Data entries

• • • • • • •

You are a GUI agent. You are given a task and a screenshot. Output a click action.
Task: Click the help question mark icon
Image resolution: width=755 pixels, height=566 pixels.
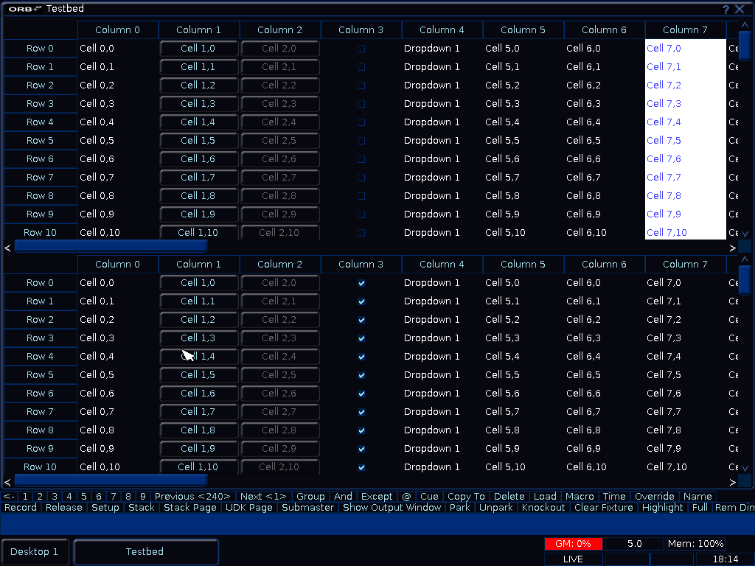coord(726,9)
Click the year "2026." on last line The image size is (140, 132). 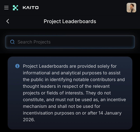[29, 120]
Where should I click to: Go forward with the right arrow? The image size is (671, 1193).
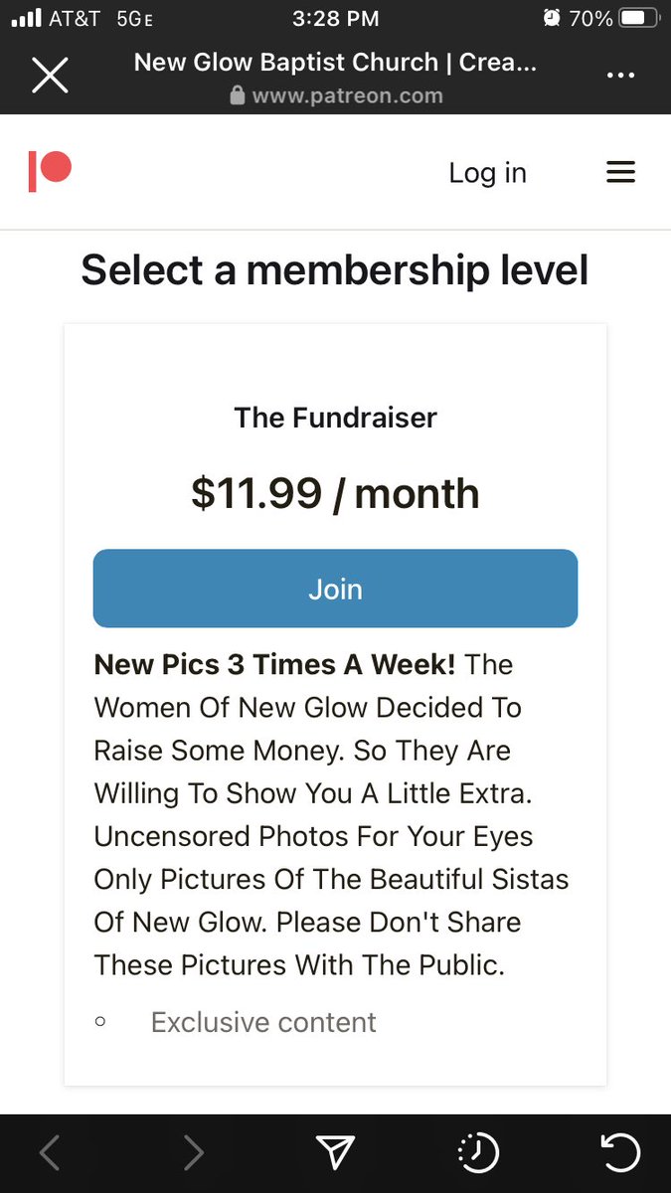pyautogui.click(x=193, y=1152)
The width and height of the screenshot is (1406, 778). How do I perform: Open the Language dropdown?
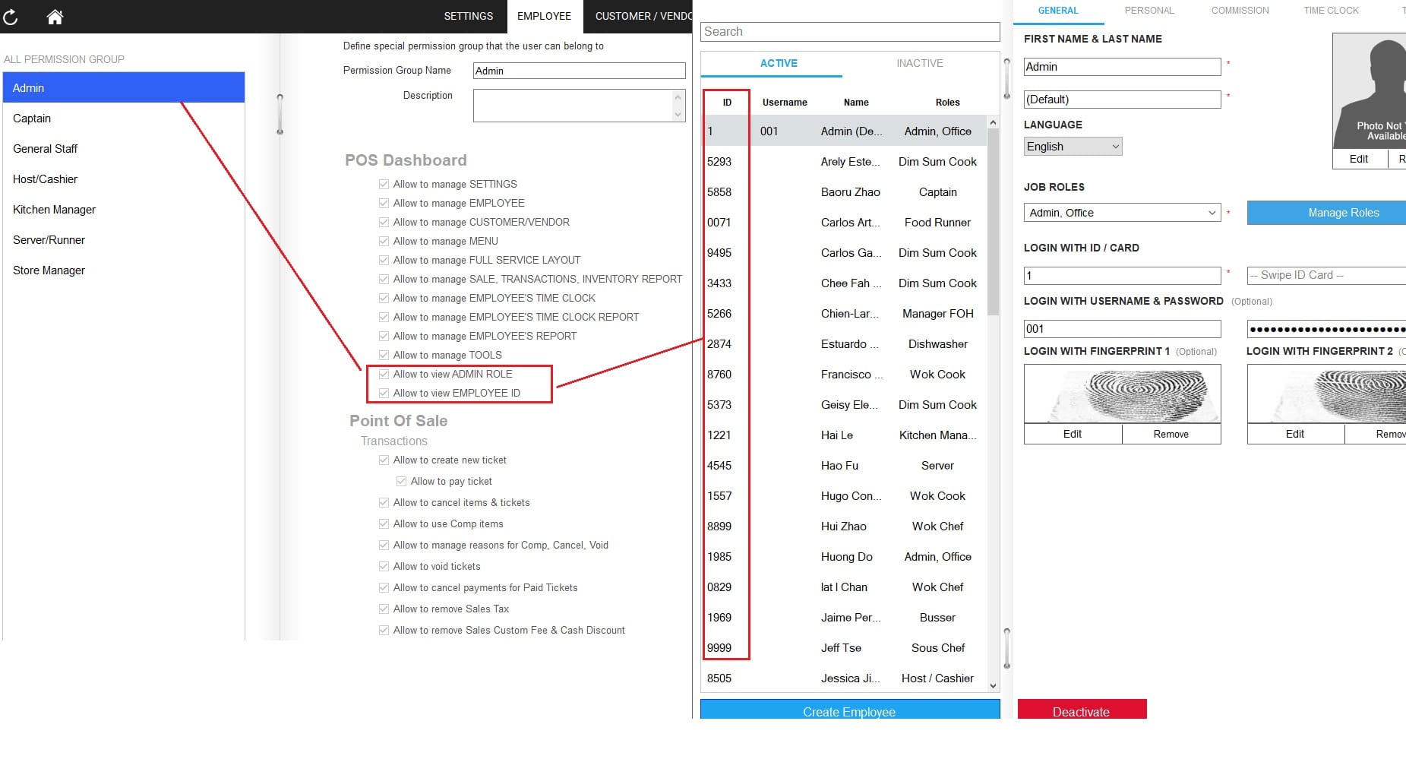pyautogui.click(x=1073, y=147)
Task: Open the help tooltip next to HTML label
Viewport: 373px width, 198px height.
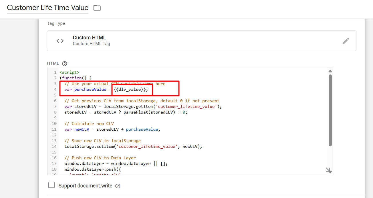Action: click(x=65, y=64)
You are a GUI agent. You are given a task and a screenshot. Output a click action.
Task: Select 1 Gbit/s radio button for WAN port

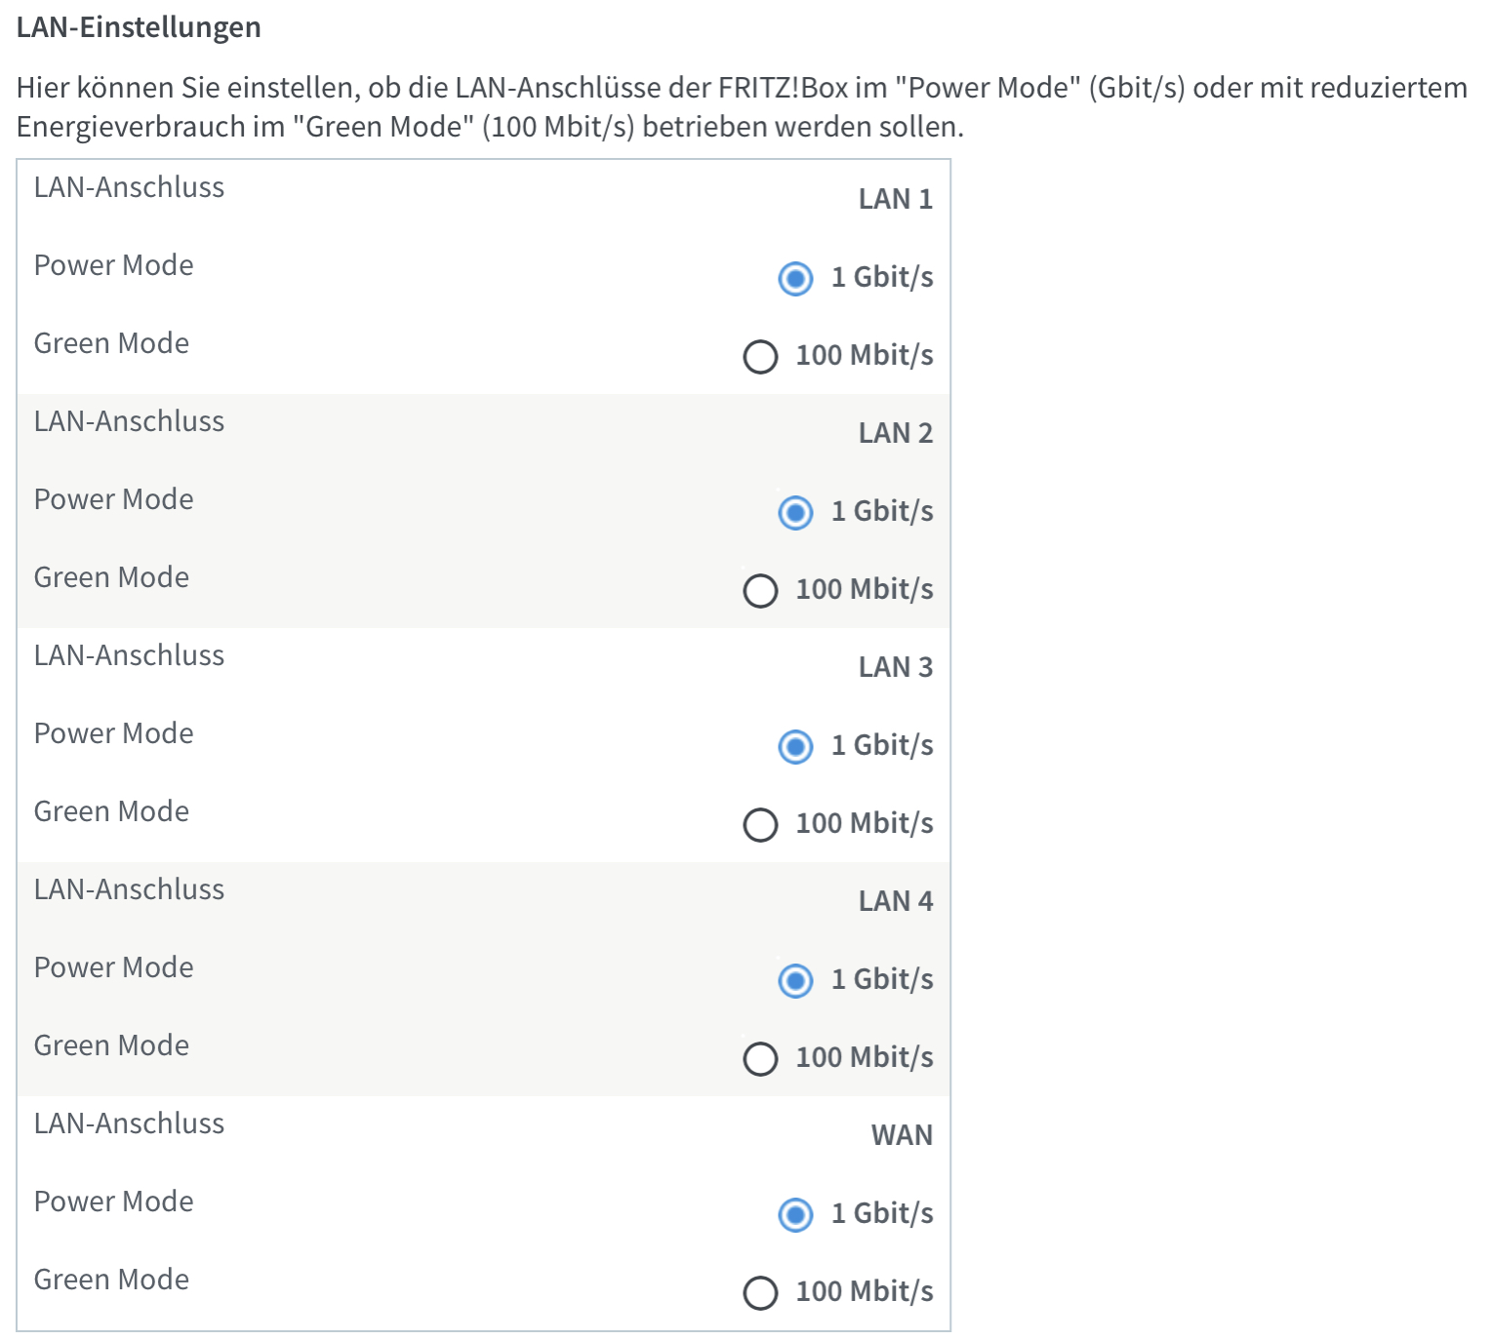[x=795, y=1215]
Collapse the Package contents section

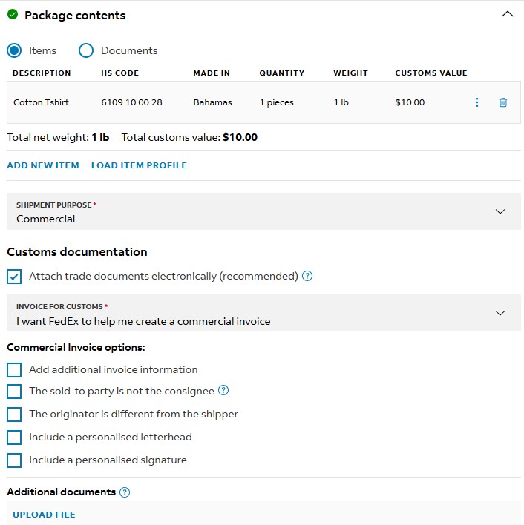point(508,14)
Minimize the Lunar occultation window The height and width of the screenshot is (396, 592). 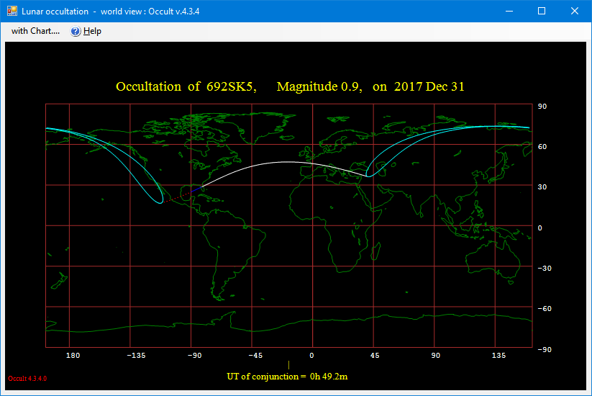(x=509, y=11)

• • • • • • •

TASK INSTRUCTIONS
Bring together all lines of the entries above in which the string "help" occurs.

TASK ANSWER
Task: Click the help question mark icon
Task: Open the help tooltip next to HTML label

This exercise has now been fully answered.